Judging by the job description, he or she will, ideally, possess superhuman powers, with an ability to juggle a minimum of 19 specific job duties and about a dozen peripheral duties.
He or she also must leap tall buildings in a single bound, and demonstrate superhuman strength, speed, stamina, invulnerability, freezing breath, super hearing, multiple extrasensory and vision powers, longevity, flight, intelligence, and regeneration.
Even all that won’t get the new director far, because the new director is going to have to work alongside people who are hopelessly mired in 20th Century thinking.
If Mammoth is lucky, the town might break free of the old thinking and move forward in ways we haven’t actually considered yet.
At the forefront of new economic opportunity is increased Internet bandwidth as a consequence of the Digital 395 project, currently scheduled to go live this coming summer.
We have no idea what might result when the engineers flick the switch, but we know enough to say that there are plenty of ’net-based businesses that will not exactly be in a rush to come to Mammoth.
Traditionally, that is because we have not had reliable high-speed Internet connectivity, nor have the local providers even offered service to new customers.
But we see another kind of economic leader.
That person is the one who, at this very moment, is building very cool digital components over in Silicon Valley. All he or she needs is a small office, a computer, blazing bandwidth, and an amazing idea.
What’s more, the aforesaid entrepreneur would just love to get out of the clogged, expensive Santa Clara Valley. He wants to move to someplace that is remote, beautiful, and has the necessary bandwidth to complete complex computations, create intriguing algorithms, and so on.

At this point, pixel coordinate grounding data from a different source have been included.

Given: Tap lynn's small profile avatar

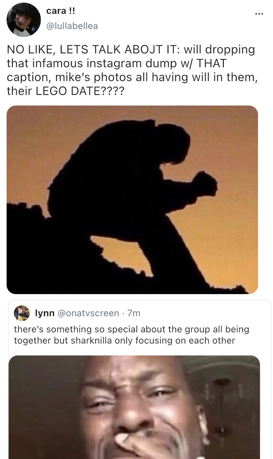Looking at the screenshot, I should point(22,313).
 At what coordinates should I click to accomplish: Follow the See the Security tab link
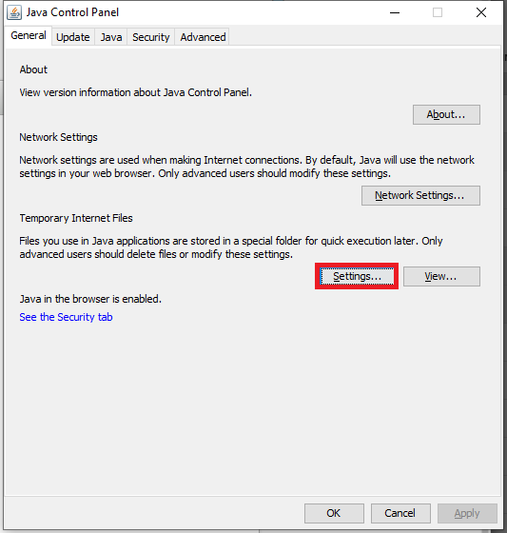pyautogui.click(x=66, y=317)
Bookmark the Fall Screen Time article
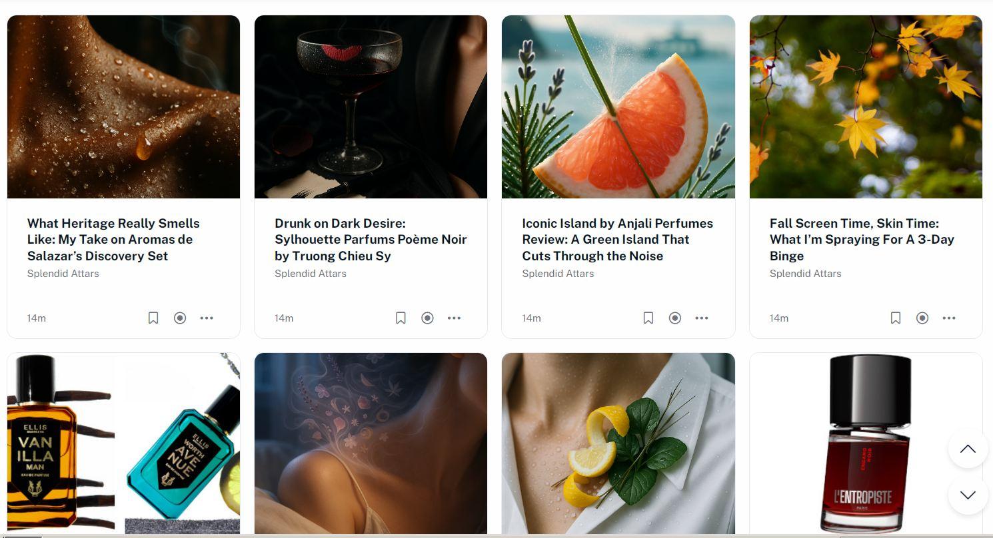The height and width of the screenshot is (538, 993). click(x=896, y=318)
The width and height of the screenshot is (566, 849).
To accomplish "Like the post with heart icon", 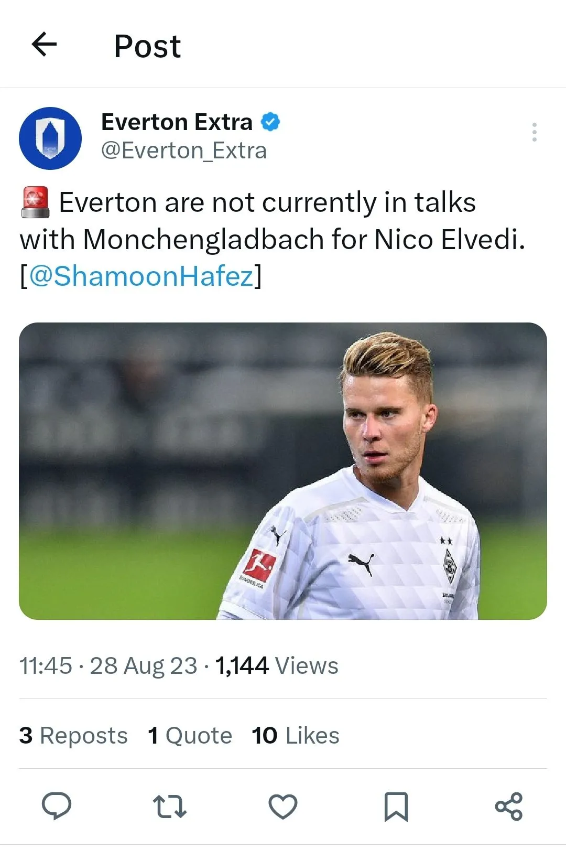I will pos(283,806).
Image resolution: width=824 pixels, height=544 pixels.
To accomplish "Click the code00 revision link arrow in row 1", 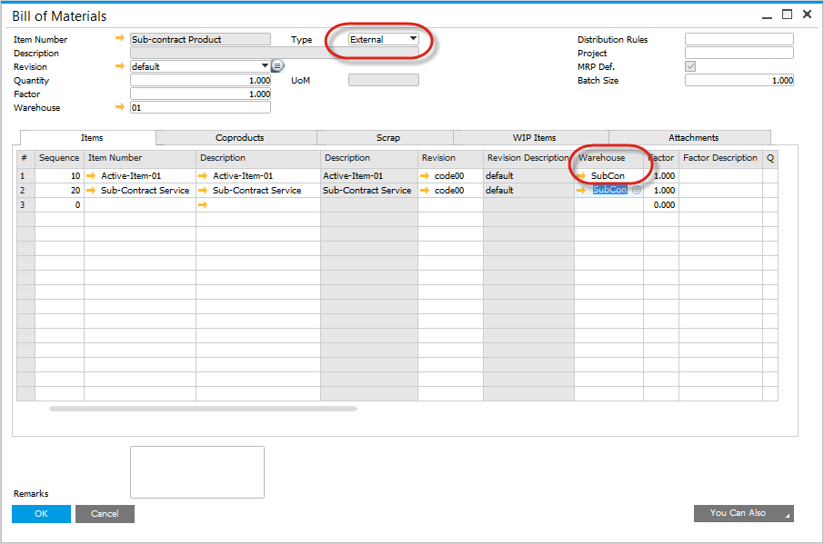I will coord(425,176).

So far, it has been a bit deflating to hear the silence with which the Digital 395 project is associated. Rather, we’ve heard a lot of the same old stuff regarding economic development.
Ever since the Digital 395 project came into focus, we have randomly polled people as to how they are going to use all that buried optic cable. Alarmingly, most people haven’t the foggiest, to use the name of one of our favorite ski runs on Mammoth Mountain.
The fact is, Mammoth is four square miles of stunning beauty, protected by federal land, living in a kind of Dark Age.
But with the advent of fast bandwidth, all kinds of things are possible, and we hope the new director of community development is up to speed.
We have a sinking feeling, though.
In the job description for the new director of community development, there is nothing we can see that would require a cutting-edge mentality; there is nothing that speaks to a digital future, and there is much that urges a kind of conservatism, in line with economic stagnation of the past.
Here’s hoping that the new director of economic development has the agility to leapfrog over the heads of most of our current leaders, and forge a role that speaks to the future.
We’re starting from behind, and we need to catch up fast.